# 24 inch Green Phantom



## vicario123 (May 20, 2015)




----------



## spoker (May 20, 2015)

well ill be its got RIM BRAKES,say it anit so joe


----------



## Freqman1 (May 20, 2015)

You can put rim brakes on any Phantom but none came from the factory like that. V/r Shawn


----------



## GTs58 (May 20, 2015)

That has one nice Phantom fender light.


----------



## Freqman1 (May 20, 2015)

That is the correct light for a 24" Phantom except I don't think the 24" bikes were offered in green.

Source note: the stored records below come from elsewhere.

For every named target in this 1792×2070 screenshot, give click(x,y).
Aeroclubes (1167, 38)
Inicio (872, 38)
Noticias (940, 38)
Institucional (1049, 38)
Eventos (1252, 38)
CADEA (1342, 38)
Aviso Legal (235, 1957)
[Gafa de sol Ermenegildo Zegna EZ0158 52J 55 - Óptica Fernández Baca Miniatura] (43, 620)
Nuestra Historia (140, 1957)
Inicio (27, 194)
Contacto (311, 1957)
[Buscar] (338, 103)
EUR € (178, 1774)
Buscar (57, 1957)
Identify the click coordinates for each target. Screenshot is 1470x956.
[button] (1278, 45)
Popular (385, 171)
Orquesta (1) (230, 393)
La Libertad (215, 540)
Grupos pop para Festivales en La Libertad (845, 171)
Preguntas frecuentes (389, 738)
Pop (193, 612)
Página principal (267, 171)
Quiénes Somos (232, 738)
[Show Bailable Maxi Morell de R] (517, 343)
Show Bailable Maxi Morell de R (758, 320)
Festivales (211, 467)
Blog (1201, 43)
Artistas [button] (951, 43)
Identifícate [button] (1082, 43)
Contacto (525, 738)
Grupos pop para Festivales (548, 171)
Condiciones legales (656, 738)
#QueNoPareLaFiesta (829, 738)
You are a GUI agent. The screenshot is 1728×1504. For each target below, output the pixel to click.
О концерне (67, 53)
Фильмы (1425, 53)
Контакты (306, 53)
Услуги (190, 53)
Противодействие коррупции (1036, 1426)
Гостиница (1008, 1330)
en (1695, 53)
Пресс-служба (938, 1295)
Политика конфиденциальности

V/r Shawn


----------



## spoker (May 20, 2015)

if it was a schwinn part/accessory,ya ever seen  somthing that says schwinn approved?we dont really know what a dealer could order from the factory,just because we havnt seen it b4 or its not what we want it to be doesnt make it so,way2 manyexperts without documentaion in the HOBBY,imho


----------



## bobcycles (May 20, 2015)

*Rim brake set up was the most Common brake option on the 24" Phantoms, I've seen many unrestored originals
found that way.  Green was also an available color as well as red.  Have seen the 24's in all three colors.
Lastly-----------I have a nice RIM brake caliper set up, very nice original if any of you 24" Phantom fans needs one.
looking at 75.00 no lever.  Takes the standard drum brake lever.*


----------



## spoker (May 20, 2015)

thats half price for the brake setup,do the brake pads have schwinn in raised letters on them,my american came from the factory with rim brakes ane manual 2 speed,inow have both pieces nos,there not readily available


----------



## vicario123 (May 21, 2015)

*i Have 2 rim brake brake pads NOS*



spoker said:


> thats half price for the brake setup,do the brake pads have schwinn in raised letters on them,my american came from the factory with rim brakes ane manual 2 speed,inow have both pieces nos,there not readily available




I have 2 rim brake brake Pads in Black NOS say SCHWINN Clear as Day $25 shipped


----------